Dates: July 7th-8th (9am – 5pm)
Leaders: Nicolas Desassis & Didier Renard (Mines ParisTech, France)
Didier Renard graduated from the Ecole des Mines de Saint-Etienne, France. He is now a senior geostatistician and has been working in the Team of Geostatistics in the Center of Geosciences of MINES ParisTech for more than 30 years. At the head of the computer group, he actively contributes to the inception, development and testing of new models. He is one of the main authors of several well-known geostatistical packages such as BLUEPACK and more recently ISATIS. He also developed the geostatistical surface modeler ISATOIL dedicated to volumetric calculations in layer-cake environments. He is the main author of RGeostats which provides a complete toolbox of geostatistical methods available on the R platform.
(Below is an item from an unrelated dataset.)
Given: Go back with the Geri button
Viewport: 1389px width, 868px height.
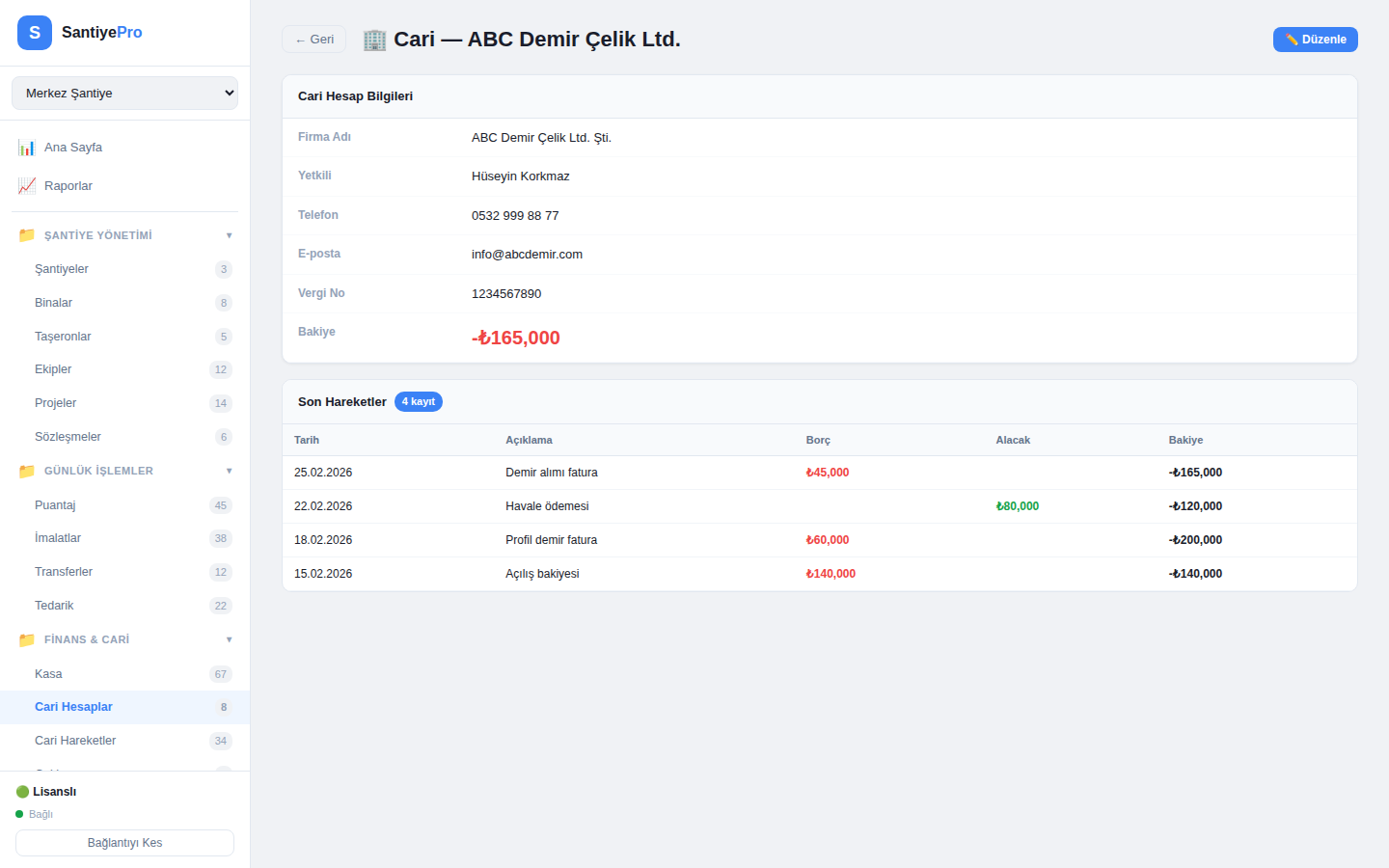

He carries consulting activities for petroleum industry and worked for companies such as Shell, Statoil, ENI, Total, BHP. Finally he is involved in educational activities, teaching courses to students of Paris School of Mines, giving lectures during geostatistical courses and training more several hundreds of practitioners all over the world.
Nicolas Desassis is currently a research fellow in the Geostatistics team of the Centre de Géosciences of MINES ParisTech. He received a master (2003) in biostatistics and a PhD (2007) in statistics from the University of Montpellier 2, France (partnership with the Biostatistics for Spatial Process laboratory, INRA, Avignon, France). He also worked at INRIA (National Institute of Research in Automatic and Informatics) (2008) on spatio-temporal simulation of forest dynamics. Dr. Desassis’s research interests are in the area of geostatistics and spatial modelling more specifically in the inference of the spatial models (automatic variogram fitting, plurigaussian models…) and in conditional simulations. He also contributes to develop new Bayesian methods for inverse problems in geophysics.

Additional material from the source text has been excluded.